How do you find the derivative of # y = (x ln(x)) / sin(x)#?

1 Answer
Feb 13, 2016

#( sinx(1+ lnx) - cosx. xlnx)/sin^2x#

Explanation:

using the#color(blue)(" quotient rule ") #

If f(x) #= g(x)/(h(x))#

then f'(x)# =( h(x)g'(x) - g(x)h'(x) )/(h(x))^2 #

now: xlnx is a product of 2 functions and as such will require the#color(blue)(" product rule ") #

If f(x) = g(x)h(x) then f'(x) = g(x)h'(x) + h(x)g'(x)
#color(black)("-----------------------------------------------")#
differentiating the numerator using 'product rule"

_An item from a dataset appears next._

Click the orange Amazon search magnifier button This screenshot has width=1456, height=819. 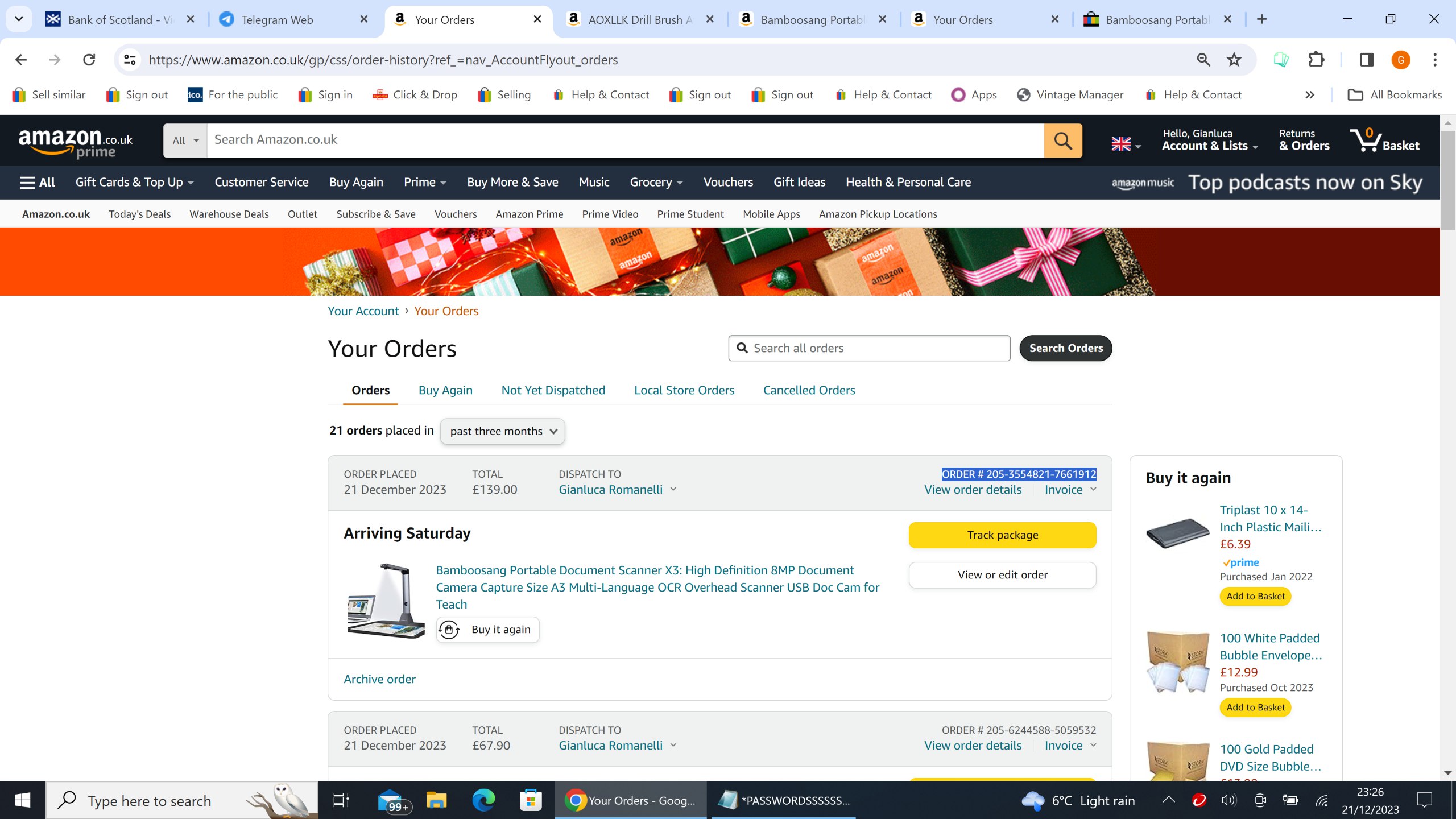pos(1062,140)
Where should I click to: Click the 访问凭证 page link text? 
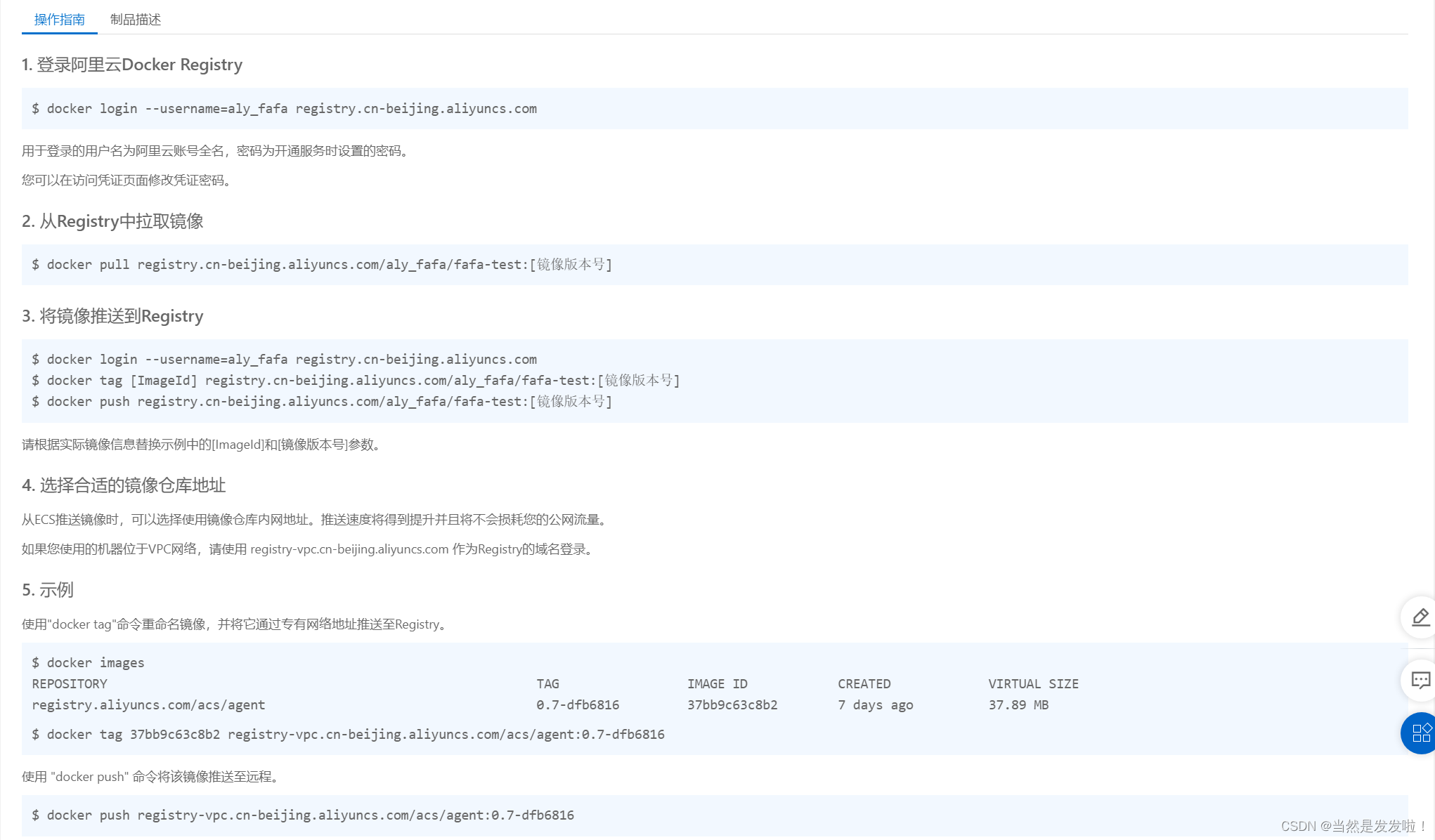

# x d/dx(lnx) + lnx d/dx(x) = x.(1/x) + lnx .1= 1 + lnx #

differentiate the denominator: # d/dx(sinx) = cosx #
#color(black)("---------------------------------------------")#

back to the original function using the 'quotient rule'

#dy/dx = (sinx d/dx(xlnx) - xlnx d/dx(sinx))/sin^2x #

'inserting' the derivates gives

# dy/dx =( sinx(1 + lnx) - cosx.xlnx)/sin^2x #